Al ensillar el caballo pocos minutos más tarde, se preguntó si resistiría llevarle monte abajo hasta Vielha, tan jamelgo parecía. Era mejor que fuera así, porque de ser un vigoroso corcel ya se lo habrían requisado los soldados de Napoleón.

Mossen Peir besó la estola con una sonrisa tomándola de manos del monaguillo poco antes de comenzar la misa. En Vilac, donde se encontraba realizando la visita pastoral a que le obligaba todos los meses su condición de arcipreste, las campesinas poseían una inocencia que habían perdido casi todas las vecinas de la populosa Vielha, a punto ya de alcanzar los mil doscientos habitantes. Debería relacionarse más con esa inocencia carente por completo de malicia, aunque sus obligaciones se lo permitieran tan poco.

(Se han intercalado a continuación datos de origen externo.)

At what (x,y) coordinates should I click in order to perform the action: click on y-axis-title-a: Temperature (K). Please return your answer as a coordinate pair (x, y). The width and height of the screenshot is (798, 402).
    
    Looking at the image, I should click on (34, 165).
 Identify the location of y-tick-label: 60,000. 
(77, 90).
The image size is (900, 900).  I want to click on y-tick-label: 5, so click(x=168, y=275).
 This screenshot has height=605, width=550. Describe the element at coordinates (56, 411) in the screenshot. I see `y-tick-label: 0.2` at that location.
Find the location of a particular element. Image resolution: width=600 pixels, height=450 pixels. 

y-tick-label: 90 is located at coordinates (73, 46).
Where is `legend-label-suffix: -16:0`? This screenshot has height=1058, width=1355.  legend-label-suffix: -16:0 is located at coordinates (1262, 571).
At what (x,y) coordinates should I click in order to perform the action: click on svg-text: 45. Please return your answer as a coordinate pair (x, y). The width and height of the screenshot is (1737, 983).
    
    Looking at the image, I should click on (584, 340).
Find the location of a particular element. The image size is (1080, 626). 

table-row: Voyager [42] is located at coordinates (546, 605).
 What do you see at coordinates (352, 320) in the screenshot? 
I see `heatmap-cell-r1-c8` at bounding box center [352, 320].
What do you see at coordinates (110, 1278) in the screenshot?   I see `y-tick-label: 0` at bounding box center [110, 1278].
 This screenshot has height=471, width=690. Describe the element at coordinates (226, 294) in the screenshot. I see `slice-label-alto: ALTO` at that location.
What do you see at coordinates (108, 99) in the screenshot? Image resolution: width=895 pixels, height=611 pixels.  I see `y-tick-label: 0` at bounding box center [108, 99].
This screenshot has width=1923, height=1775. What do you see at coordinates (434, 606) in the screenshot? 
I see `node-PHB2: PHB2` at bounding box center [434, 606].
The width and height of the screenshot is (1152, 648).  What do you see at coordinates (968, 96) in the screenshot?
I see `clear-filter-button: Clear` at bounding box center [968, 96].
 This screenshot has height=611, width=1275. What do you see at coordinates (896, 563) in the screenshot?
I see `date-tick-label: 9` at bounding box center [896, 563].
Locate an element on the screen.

Tan modestas, encendidas de rubor sus mejillas y candorosas en sus reclinatorios, cada uno de los gestos de las jóvenes matronas era una invitación a sobrevolar con ellas las miserias de la vida.
El párroco nuevo que le había mandado el obispo a Tredòs carecía de sentido de la caridad para agradecer al Señor tales bendiciones. Mossen Laurenç era un hombre demasiado rígido que necesitaba aprender cuanto antes a vivir de acuerdo con el paisaje y el paisanaje, o se arriesgaría a que el paisaje y el paisanaje le rechazaran y expulsaran como un advenedizo malquerido.
Como si pensar en él fuese una invocación, vio a mossen Laureç entrar en el templo con profunda devoción, encogido, realizando esfuerzos de no ser advertido por él para no distraerle. Mossen Peir sonrió. Por mucho que se esforzara, Laurenç no podía pasar inadvertido, pues era claramente más alto que los pobladores del valle y tampoco eran comunes unas proporciones tan fornidas como las suyas. ¡Qué poco sentido común el de ese hombre! ¡Qué malgasto insolente de vitalidad! Era una verdadera ofensa a Nuestro Señor que no glorificase un cuerpo tan privilegiado.
Las miradas de los dos se encontraron y notó que el párroco de Tredòs bajaba los ojos con turbación, mientras enfocaba unas pupilas desorbitadas y escandalizadas hacia las figuras que decoraban la pila bautismal, pobre pazguato. Tenía que forzarlo a ajustarse a las circunstancias o su magisterio parroquial no serviría de nada, porque iba a convertirse en una sarta de errores que más tarde tendría que atajar de la peor manera. Debía intervenir ahora, como un cirujano que extirpa un grano antes de que se convierta en una fogarada. De hoy no podía pasar.